Dataset records —

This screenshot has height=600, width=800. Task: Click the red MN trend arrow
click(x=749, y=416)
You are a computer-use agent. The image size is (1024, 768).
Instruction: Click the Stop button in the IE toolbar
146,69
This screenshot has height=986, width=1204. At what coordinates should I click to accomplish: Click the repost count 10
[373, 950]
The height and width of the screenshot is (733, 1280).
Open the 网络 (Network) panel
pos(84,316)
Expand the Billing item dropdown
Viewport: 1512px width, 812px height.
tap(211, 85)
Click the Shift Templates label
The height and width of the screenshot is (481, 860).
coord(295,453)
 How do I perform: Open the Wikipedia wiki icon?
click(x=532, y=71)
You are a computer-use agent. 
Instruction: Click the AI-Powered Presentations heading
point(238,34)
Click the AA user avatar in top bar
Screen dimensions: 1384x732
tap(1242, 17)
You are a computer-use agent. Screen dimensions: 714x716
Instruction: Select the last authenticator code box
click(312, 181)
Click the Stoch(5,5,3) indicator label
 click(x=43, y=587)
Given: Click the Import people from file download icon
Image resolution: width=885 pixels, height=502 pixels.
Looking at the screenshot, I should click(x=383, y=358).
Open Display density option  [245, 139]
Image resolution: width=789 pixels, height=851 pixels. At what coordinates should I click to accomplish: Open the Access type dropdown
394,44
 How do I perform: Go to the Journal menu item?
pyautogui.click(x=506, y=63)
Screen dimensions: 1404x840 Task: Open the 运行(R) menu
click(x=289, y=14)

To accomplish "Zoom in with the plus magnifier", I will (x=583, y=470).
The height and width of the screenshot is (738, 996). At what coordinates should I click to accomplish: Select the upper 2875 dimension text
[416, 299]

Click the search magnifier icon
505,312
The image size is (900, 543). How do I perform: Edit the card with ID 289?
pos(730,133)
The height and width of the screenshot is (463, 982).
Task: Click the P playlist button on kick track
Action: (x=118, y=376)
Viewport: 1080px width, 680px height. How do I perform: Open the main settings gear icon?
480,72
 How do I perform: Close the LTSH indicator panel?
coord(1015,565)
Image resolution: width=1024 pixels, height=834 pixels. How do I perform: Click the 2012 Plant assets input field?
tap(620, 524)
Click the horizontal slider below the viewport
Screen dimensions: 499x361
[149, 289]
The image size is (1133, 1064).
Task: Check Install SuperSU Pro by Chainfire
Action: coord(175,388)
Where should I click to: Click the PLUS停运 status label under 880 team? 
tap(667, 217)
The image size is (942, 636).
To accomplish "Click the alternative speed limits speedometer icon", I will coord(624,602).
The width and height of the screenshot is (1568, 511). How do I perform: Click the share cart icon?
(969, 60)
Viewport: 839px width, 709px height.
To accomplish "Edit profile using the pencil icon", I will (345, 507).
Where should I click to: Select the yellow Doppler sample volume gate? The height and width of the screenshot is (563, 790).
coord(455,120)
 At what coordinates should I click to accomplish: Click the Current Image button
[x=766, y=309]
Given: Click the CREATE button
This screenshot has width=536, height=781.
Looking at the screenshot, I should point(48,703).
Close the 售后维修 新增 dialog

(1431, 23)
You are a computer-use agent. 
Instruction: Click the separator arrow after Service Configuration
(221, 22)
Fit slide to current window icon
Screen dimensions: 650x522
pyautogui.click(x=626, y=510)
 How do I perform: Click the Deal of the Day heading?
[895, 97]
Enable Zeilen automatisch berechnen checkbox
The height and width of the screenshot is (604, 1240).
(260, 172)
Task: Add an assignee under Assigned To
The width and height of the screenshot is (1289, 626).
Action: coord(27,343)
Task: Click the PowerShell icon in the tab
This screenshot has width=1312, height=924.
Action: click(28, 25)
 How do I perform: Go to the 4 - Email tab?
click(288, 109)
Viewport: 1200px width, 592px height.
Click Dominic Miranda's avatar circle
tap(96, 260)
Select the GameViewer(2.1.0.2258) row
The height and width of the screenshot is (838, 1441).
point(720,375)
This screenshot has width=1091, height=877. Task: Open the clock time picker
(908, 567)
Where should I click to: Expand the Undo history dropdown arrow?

Work request — Your response should consist of the listing, reproduced exactly.

Answer for the task —
This screenshot has height=600, width=800. Task: Click the red MN trend arrow
click(x=749, y=416)
You are a computer-use agent. The image size is (1024, 768).
Instruction: Click the Stop button in the IE toolbar
146,69
This screenshot has height=986, width=1204. At what coordinates should I click to accomplish: Click the repost count 10
[373, 950]
The height and width of the screenshot is (733, 1280).
Open the 网络 (Network) panel
pos(84,316)
Expand the Billing item dropdown
Viewport: 1512px width, 812px height.
tap(211, 85)
Click the Shift Templates label
The height and width of the screenshot is (481, 860).
coord(295,453)
 How do I perform: Open the Wikipedia wiki icon?
click(x=532, y=71)
You are a computer-use agent. 
Instruction: Click the AI-Powered Presentations heading
point(238,34)
Click the AA user avatar in top bar
Screen dimensions: 1384x732
tap(1242, 17)
You are a computer-use agent. Screen dimensions: 714x716
Instruction: Select the last authenticator code box
click(312, 181)
Click the Stoch(5,5,3) indicator label
 click(x=43, y=587)
Given: Click the Import people from file download icon
Image resolution: width=885 pixels, height=502 pixels.
Looking at the screenshot, I should click(x=383, y=358).
Open Display density option  [245, 139]
Image resolution: width=789 pixels, height=851 pixels. At what coordinates should I click to accomplish: Open the Access type dropdown
394,44
 How do I perform: Go to the Journal menu item?
pyautogui.click(x=506, y=63)
Screen dimensions: 1404x840 Task: Open the 运行(R) menu
click(x=289, y=14)

To accomplish "Zoom in with the plus magnifier", I will (x=583, y=470).
The height and width of the screenshot is (738, 996). At what coordinates should I click to accomplish: Select the upper 2875 dimension text
[416, 299]

Click the search magnifier icon
505,312
The image size is (900, 543). How do I perform: Edit the card with ID 289?
pos(730,133)
The height and width of the screenshot is (463, 982).
Task: Click the P playlist button on kick track
Action: (x=118, y=376)
Viewport: 1080px width, 680px height. How do I perform: Open the main settings gear icon?
480,72
 How do I perform: Close the LTSH indicator panel?
coord(1015,565)
Image resolution: width=1024 pixels, height=834 pixels. How do I perform: Click the 2012 Plant assets input field?
tap(620, 524)
Click the horizontal slider below the viewport
Screen dimensions: 499x361
[149, 289]
The image size is (1133, 1064).
Task: Check Install SuperSU Pro by Chainfire
Action: coord(175,388)
Where should I click to: Click the PLUS停运 status label under 880 team? 
tap(667, 217)
The image size is (942, 636).
To accomplish "Click the alternative speed limits speedometer icon", I will coord(624,602).
The width and height of the screenshot is (1568, 511). How do I perform: Click the share cart icon?
(969, 60)
Viewport: 839px width, 709px height.
To accomplish "Edit profile using the pencil icon", I will (345, 507).
Where should I click to: Select the yellow Doppler sample volume gate? The height and width of the screenshot is (563, 790).
coord(455,120)
 At what coordinates should I click to accomplish: Click the Current Image button
[x=766, y=309]
Given: Click the CREATE button
This screenshot has width=536, height=781.
Looking at the screenshot, I should point(48,703).
Close the 售后维修 新增 dialog

(1431, 23)
You are a computer-use agent. 
Instruction: Click the separator arrow after Service Configuration
(221, 22)
Fit slide to current window icon
Screen dimensions: 650x522
pyautogui.click(x=626, y=510)
 How do I perform: Click the Deal of the Day heading?
[895, 97]
Enable Zeilen automatisch berechnen checkbox
The height and width of the screenshot is (604, 1240).
(260, 172)
Task: Add an assignee under Assigned To
The width and height of the screenshot is (1289, 626).
Action: coord(27,343)
Task: Click the PowerShell icon in the tab
This screenshot has width=1312, height=924.
Action: click(28, 25)
 How do I perform: Go to the 4 - Email tab?
click(288, 109)
Viewport: 1200px width, 592px height.
Click Dominic Miranda's avatar circle
tap(96, 260)
Select the GameViewer(2.1.0.2258) row
The height and width of the screenshot is (838, 1441).
point(720,375)
This screenshot has width=1091, height=877. Task: Open the clock time picker
(908, 567)
Where should I click to: Expand the Undo history dropdown arrow?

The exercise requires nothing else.